I bought a Yamaha scooter for cash and drove off with naught but a piece of plastic with no picture on it. No license, permit, registration fees or proof of insurance. I have to wear a helmet. But if I get caught without one I pay ten dollars and it’s done. Compare this to California, where my wife was fined six-hundred dollars for rolling a red-light on an empty street and where the cops had likely times her on camera for five or more lights. When she opened the email it stated that opening the email is an admittance of guilt. Fuck that. Fuck the cops in America and the bullshit senseless laws created for nothing other than extorting money from the middle class.

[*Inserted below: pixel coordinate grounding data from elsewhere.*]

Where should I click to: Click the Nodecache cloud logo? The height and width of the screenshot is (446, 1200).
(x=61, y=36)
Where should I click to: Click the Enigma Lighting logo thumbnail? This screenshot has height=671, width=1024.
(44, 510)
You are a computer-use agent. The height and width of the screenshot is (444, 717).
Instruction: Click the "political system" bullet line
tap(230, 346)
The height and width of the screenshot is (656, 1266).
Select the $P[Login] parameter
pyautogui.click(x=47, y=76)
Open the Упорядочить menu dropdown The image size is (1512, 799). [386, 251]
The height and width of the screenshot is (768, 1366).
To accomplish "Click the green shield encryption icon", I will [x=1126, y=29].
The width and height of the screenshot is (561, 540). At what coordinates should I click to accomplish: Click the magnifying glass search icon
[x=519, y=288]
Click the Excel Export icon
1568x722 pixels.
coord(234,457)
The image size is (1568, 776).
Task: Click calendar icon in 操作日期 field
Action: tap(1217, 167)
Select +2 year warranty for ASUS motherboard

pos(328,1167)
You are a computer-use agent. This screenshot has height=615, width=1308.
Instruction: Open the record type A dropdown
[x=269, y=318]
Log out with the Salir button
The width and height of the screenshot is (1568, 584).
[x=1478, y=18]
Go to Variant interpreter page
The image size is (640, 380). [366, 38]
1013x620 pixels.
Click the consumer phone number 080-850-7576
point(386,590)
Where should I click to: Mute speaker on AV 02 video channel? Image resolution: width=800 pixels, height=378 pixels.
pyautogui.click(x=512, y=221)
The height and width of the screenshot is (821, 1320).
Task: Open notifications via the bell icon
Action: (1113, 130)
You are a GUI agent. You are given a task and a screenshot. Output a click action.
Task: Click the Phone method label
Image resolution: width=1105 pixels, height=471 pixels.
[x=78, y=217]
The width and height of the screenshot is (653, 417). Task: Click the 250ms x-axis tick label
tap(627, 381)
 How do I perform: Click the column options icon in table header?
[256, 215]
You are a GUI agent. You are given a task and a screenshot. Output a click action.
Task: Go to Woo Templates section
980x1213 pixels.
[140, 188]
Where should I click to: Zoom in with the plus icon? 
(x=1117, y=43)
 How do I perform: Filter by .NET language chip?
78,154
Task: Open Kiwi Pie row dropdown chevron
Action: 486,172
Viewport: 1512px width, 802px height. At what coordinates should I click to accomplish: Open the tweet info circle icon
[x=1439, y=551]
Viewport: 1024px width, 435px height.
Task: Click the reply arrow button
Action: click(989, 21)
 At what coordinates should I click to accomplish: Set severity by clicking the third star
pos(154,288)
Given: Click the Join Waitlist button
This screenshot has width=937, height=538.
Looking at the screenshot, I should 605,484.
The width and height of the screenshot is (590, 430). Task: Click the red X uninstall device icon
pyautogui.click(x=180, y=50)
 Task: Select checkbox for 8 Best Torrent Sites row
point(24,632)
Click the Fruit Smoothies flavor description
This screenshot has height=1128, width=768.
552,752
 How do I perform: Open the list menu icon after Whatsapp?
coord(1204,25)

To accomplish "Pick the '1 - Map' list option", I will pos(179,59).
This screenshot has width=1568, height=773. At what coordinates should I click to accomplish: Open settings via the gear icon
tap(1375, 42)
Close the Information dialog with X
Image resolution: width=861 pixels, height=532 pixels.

Here in the Ho, you can park your scooter anywhere along the street, or on a sidewalk, or drive on the sidewalk, which is always fun. Nobody will ticket you for parking on the wrong side of the street on the wrong day, in the wrong position, with the wrong tint to your windows.

It might get stolen. All the old Aussies tell me my bike will get stolen no matter how ugly and old it is. But Cedric tells me that it’s much better here now, and that little mafia orphans used to dash down the streets stealing whatever was in your lap. Whereas now they just breathe fire, swallow pit vipers, beg and sell merchandise.

“But, they’ll still steal and cheat from you, mate! Be careful!” everyone tells me.

So, do I feel suppressed? I felt far more in the United States, where a love for long walks with beer, even a legal joint still might get me shot in the back. Whatever they might be Vietnam’s problems are not with me. And mine are not with it. We have reached symbiosis for now, Vietnam and me.

So long as I prosper in this free market system everyone here views my existence as a financial boon and a sign of progress. You know how it works. Same as America or any other country really. Only some places it’s officially sanctioned and others it’s not. I can afford it here but not back home. I have my white skin, American citizenship, my paper degrees and the capitalistic colonial history of the west that’s left me with business English to thank.

If I sound a little resentful to my own country, so what? I have never in my life been a patriot to any politician’s lies, laws, or lip service. Maybe I am a spoiled brat living off my native language in a country hungry for the opportunities English allows them.

Honestly, the bottom line is I like it here. I like Asia even for everything I hate about it.

But that’s not all. I can’t feed my family off our nation’s wars in the Middle East and I’m thankfully ineligible for food stamps back home. I refuse to go back to making ten dollars an hour with a master’s degree in a country where a cup of coffee costs the same.  In other words I like Asia at this particular moment in time as a white male native speaker of English. The pendulum has swung. Asia is on its way up still, just as it was 25 years ago when my mom was making loads in Japan with her free car and free gas and free everything else plus pay. And for a long time coming. Still, we can hope and pray that old Kip was right. East is East. Wests is West. Please, never ever shall the twain ever meet, praise glob.